At Moscow we find much that is at all events curious. It first became a city of importance about the year 1304, and retained its prosperity throughout that century. During that time it was adorned by many sumptuous edifices. In the beginning of the 15th century it was taken and destroyed by the Tartars, and it was not till the reign of Ivan III. (1462-1505) that the city and empire recovered the disasters of that period. It is extremely doubtful if any edifice now found in Moscow can date before the time of this monarch.
380. Interior of Church near Kostroma. (From Durand.)

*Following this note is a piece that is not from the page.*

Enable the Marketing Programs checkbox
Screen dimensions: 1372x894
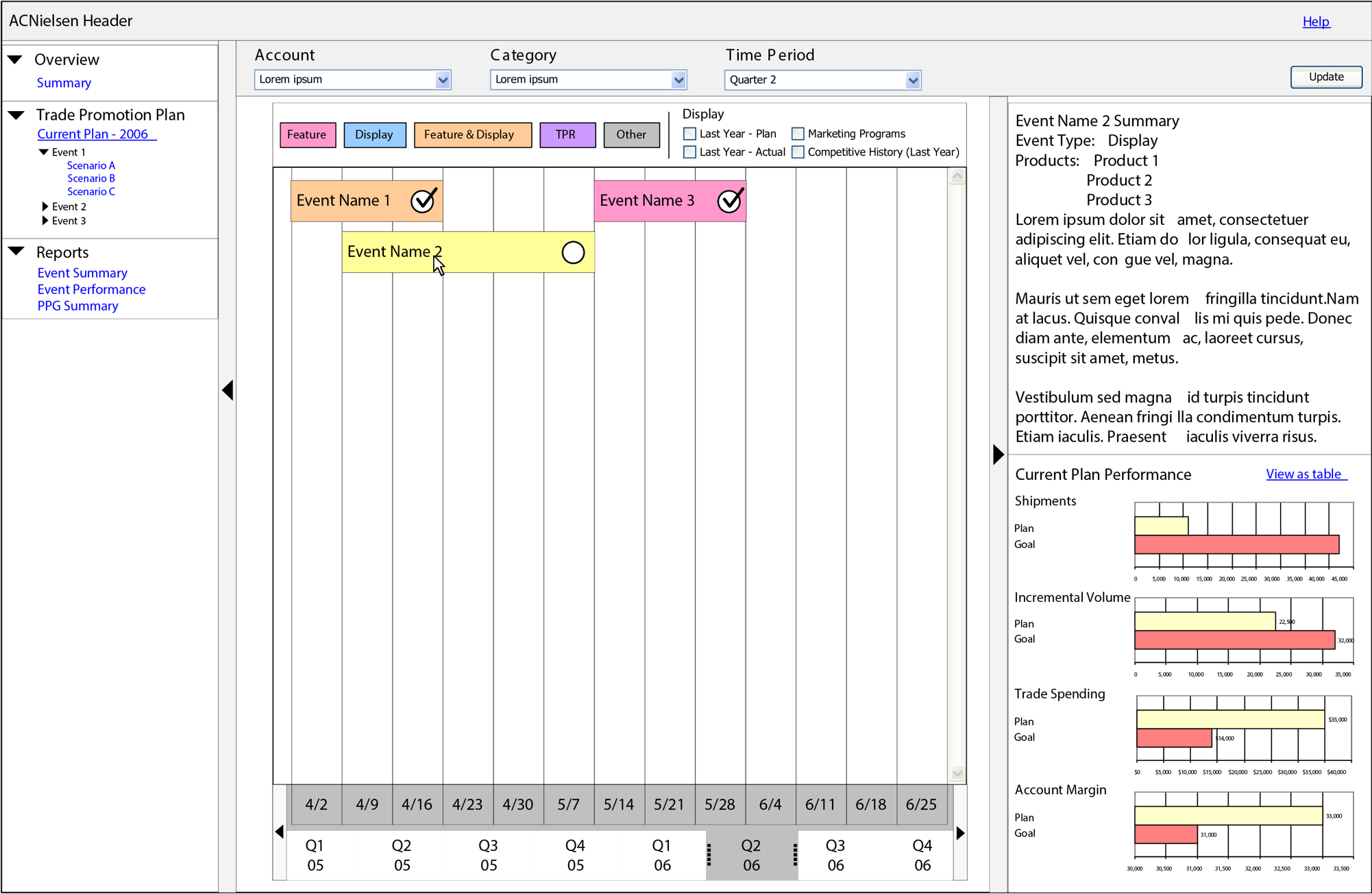(798, 133)
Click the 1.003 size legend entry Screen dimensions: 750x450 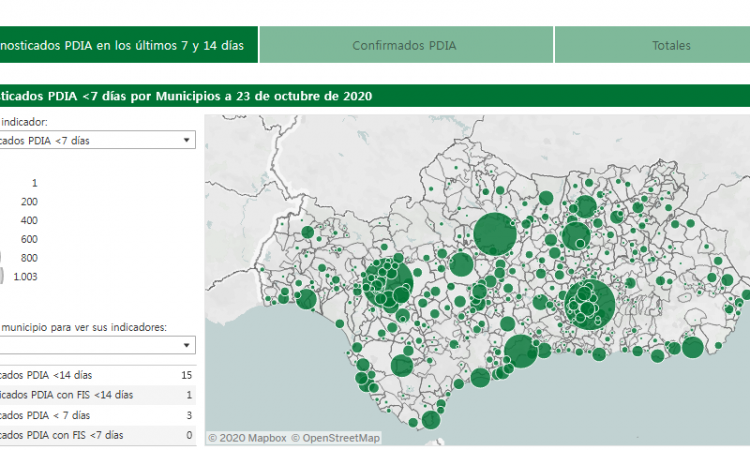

In the year 1479 this king dedicated the new church of the Assumption of the Virgin, said to have been built by Aristotile Fioravanti, of Bologna, in Italy, who was brought to Russia expressly for the purpose. The plan of it (Woodcut No. [382]) gives a good idea of the arrangement of a Russian church of this age. Small as are its dimensions—only 74 ft. by 56 over all externally, which would be a very small parish church anywhere else—the two other cathedrals of Moscow, that of the Archangel Michael and the Annunciation, are even smaller still in plan. Like true Byzantine churches, they would all be exact squares, but that the narthex being taken into the church gives it a somewhat oblong form. In the Church of the Assumption there is, as is almost universally the case, one large dome over the centre of the square, and four smaller ones in the four angles.[[255]] The great iconostasis runs, as at Sta. Sophia at Kief, quite across the church; but the two lateral chapels have smaller screens inside which hide their altars, so that the part between the two becomes a sort of private chapel. This seems to be the plan of the greater number of the Russian churches of this age.
381. Doorway of the Troitzka Monastery, near Moscow.
382. Plan of the Church of the Assumption, Moscow.
383. Plan of the Church of St. Basil, Moscow.